The Witch by Marie NDiaye, translated from the French (France) by Jordan Stump (Vintage, April 7)
Equal parts dreamlike and disquieting, The Witch tells a tale as old as time, with a dark twist: Without looking back, children fly the nest, laying bare the tenuous threads of family that have long threatened to snap. With simmering tension and increasing panic, NDiaye’s latest novel in English captures the terror and precarity of motherhood and marriage, and the uncertainty of slowly realizing that your progeny are more dangerous—to the world and to your heart—and freer than you ever could have dreamed.

On the Calculation of Volume (Book IV) by Solvej Balle, translated from the Danish by Sophia Hersi Smith and Jennifer Russell (New Directions, April 14)
We’re a little more than halfway through Balle’s hypnotic, monumental seven-volume novel about a woman set adrift within the walls of November 18th…In Book III we saw the addition of a handful of new characters to Tara’s world—fellow travelers within November 18th—and now Book IV heralds the arrival of many others, and soon to be even more, roaming uncertainly through the same November day. Could this be the first stirrings of an alternate civilization? The big house in Bremen turns into the headquarters for this growing group of time-trapped individuals. But who are they and what has happened to them? Are they loopers, repeaters, or returners? A brilliant modern spin on the myth of Babel, Book IV asks urgent questions, concerning the naming of things, and people, and of the functions of language itself–must a social movement have a common language in order to exist?…Amid the buzz and excitement of a new social order coming into being, Book IV ends with a sudden, unexpected, and tantalizing cliffhanger that no one—not even Tara, our steady cataloger and cartographer of the endless November day—could have foreseen.

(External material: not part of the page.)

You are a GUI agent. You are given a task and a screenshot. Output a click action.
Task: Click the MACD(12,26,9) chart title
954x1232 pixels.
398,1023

If We Cannot Go at the Speed of Light by Kim Choyeop, translated from the Korean by Anton Hur (S&S/Saga Press, April 28)
From Korean science fiction author Kim Cho-yeop, a stunning and poignant collection of literary speculative fiction stories that explore the complexities of identity, love, death, and the search for life’s meaning, perfect for fans of Exhalation and The Paper Menagerie.

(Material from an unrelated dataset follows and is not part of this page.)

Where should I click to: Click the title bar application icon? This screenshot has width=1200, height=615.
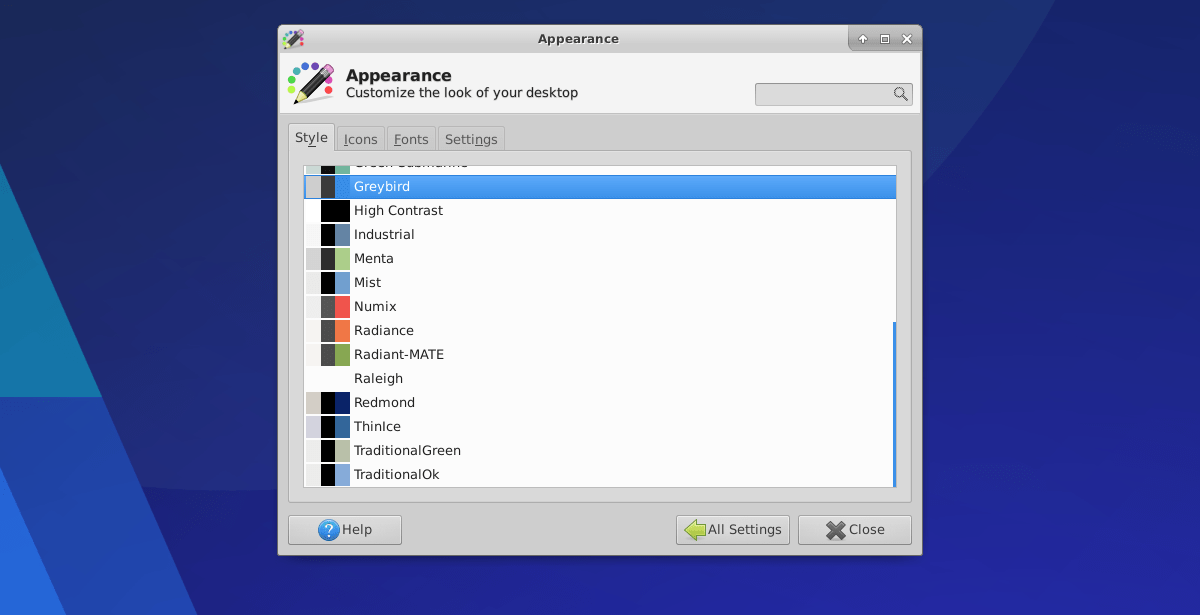(293, 38)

Not Yet Gods by Djuna, translated from the Korean by Gord Sellar and Jihyun Park (Kaya Press, April 28)
Following the landmark English-language publication of Everything Good Dies Here, Kaya Press delivers more provocative thought experiments by pseudonymous author Djuna, whose writings on internet culture have attracted a cult following in South Korea. Not Yet Gods explores the universe-shattering effects of teenage anger cross-pollinated with radiation-induced psychic powers, unscrupulous governments and corporate avarice.

The Heart of the Nhaga by Lee Young-do, translated from the Korean by Anton Hur (Harper Voyager, April 28)
Welcome to Lee Young-do’s epic classic series, The Bird That Drinks Tears. The master of Korean fantasy—often cited as the J.R.R. Tolkien of South Korea—Lee Young-do has created a tale of castles built on the backs of flying mantas, giant birdmen, heartless immortals, and a quest that will change the very nature of the world and its gods, available for the first time in English by award-winning translator Anton Hur.